Known as the Canadian Galápagos, the Queen Charlotte Islands make a breathtaking argument for sustainable tourism. You can thank the native Haida, who keep a close eye on the place.
  |   April 2006

I still hadn't gotten that call, so I booked a room at Copper Beech House in Masset. A sprawling cedar house built by a Swedish carpenter in 1914, the B&B is surrounded by a garden of rhododendrons and poppies. The drive from Queen Charlotte City took about 90 minutes, and I arrived just in time for a buffet of halibut sashimi; smoked oolichans, oily fish eaten head and all; and rhubarb and salal berry pie.
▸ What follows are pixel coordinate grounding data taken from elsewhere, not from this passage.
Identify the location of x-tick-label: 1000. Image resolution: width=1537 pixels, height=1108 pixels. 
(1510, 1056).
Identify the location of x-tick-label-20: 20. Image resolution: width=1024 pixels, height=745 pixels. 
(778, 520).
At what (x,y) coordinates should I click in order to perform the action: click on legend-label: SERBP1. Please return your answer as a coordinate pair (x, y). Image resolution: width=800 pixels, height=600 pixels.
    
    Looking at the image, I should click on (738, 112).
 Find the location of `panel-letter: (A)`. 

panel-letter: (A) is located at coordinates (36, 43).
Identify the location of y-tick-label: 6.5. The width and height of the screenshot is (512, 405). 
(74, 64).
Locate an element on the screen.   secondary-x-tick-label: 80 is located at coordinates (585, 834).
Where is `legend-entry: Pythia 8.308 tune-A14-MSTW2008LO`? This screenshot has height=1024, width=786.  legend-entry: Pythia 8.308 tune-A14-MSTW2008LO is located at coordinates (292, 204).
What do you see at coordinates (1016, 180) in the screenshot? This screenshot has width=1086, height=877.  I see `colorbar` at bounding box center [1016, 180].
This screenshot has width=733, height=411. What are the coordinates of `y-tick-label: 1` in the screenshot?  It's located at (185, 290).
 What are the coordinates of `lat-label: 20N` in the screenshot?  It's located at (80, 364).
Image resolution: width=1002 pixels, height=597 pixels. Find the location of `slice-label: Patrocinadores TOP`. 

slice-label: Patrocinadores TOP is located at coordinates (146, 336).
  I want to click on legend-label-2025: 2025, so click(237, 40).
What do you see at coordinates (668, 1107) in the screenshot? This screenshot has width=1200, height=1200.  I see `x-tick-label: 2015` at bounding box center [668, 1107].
Owner David Phillips, a self-taught cook, used to be an interior designer in Toronto. How he ended up in the Queen Charlottes is quite a story. "In 1971, I tried to circumnavigate the islands in a rowboat, in black dancing pumps," he said. "I got to the west coast, which is like the Emperor's Garden--these three-mile, deserted sandy beaches, with one rocky outcrop after another--and my boat started to sink. Fortunately, a fishing boat came along at the last minute and threw me a line." Phillips's only serious culinary competition is Roberta Olson. She's a Haida grandmother who runs a regular event called Dinner at Keenawii's (her Haida name) at her house in Skidegate. After serving her guests lavish seafood meals, Olson encourages them to toss salmon scraps to the bald eagles on the beach outside.